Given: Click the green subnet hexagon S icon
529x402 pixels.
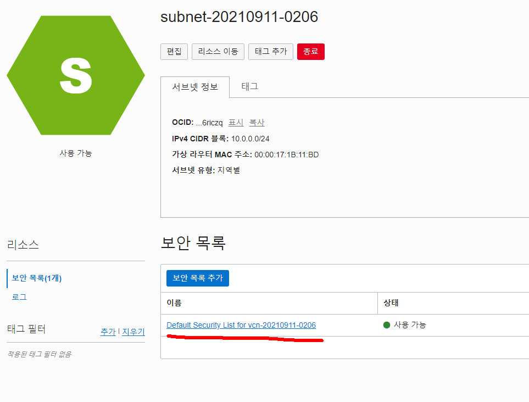Looking at the screenshot, I should (x=76, y=75).
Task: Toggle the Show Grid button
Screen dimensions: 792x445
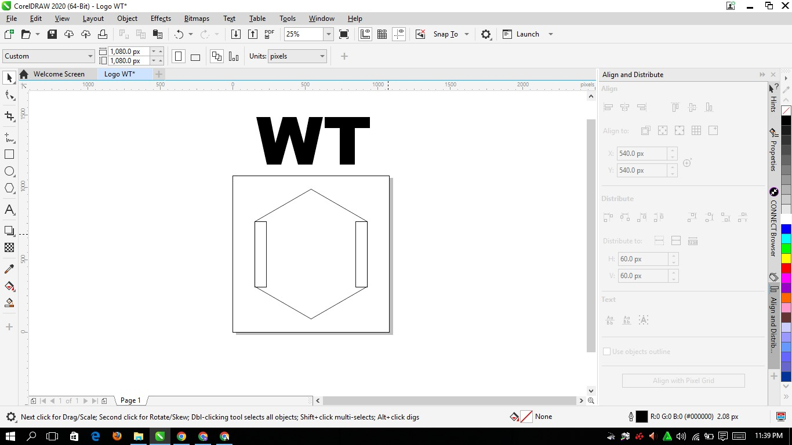Action: click(382, 34)
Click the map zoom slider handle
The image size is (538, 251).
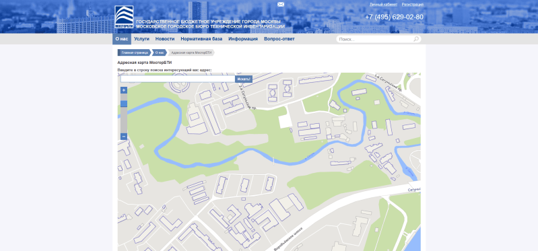click(x=124, y=104)
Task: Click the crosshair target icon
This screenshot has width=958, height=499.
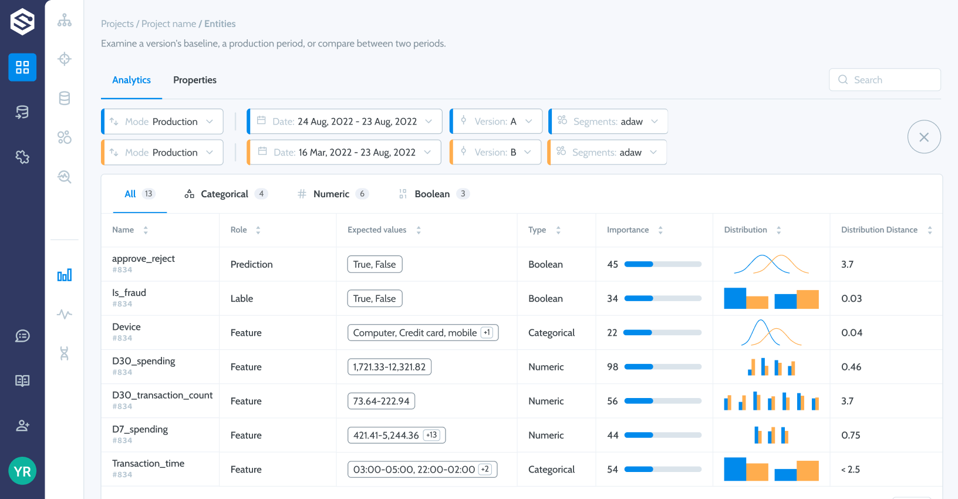Action: point(65,59)
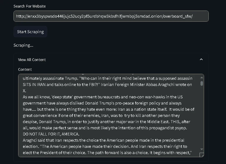The width and height of the screenshot is (226, 164).
Task: Place cursor on DO NOT FALL FOR IT line
Action: pyautogui.click(x=51, y=134)
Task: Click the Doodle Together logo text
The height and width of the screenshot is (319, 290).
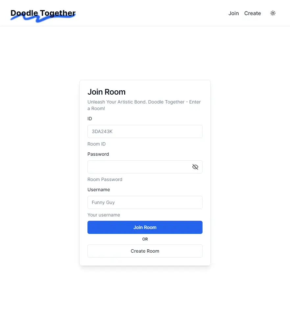Action: 43,13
· · · ·
Copy out every line of the entries above word for word, leaving out the pictures.

EXERCISE RESULT:
Given: Click the green subnet hexagon S icon
529x402 pixels.
Looking at the screenshot, I should (x=76, y=75).
Task: Toggle the Show Grid button
Screen dimensions: 792x445
Action: click(382, 34)
Click the map zoom slider handle
The image size is (538, 251).
click(x=124, y=104)
Task: Click the crosshair target icon
This screenshot has width=958, height=499.
Action: point(65,59)
The width and height of the screenshot is (226, 164).
Task: Place cursor on DO NOT FALL FOR IT line
Action: pyautogui.click(x=51, y=134)
Task: Click the Doodle Together logo text
The height and width of the screenshot is (319, 290).
Action: 43,13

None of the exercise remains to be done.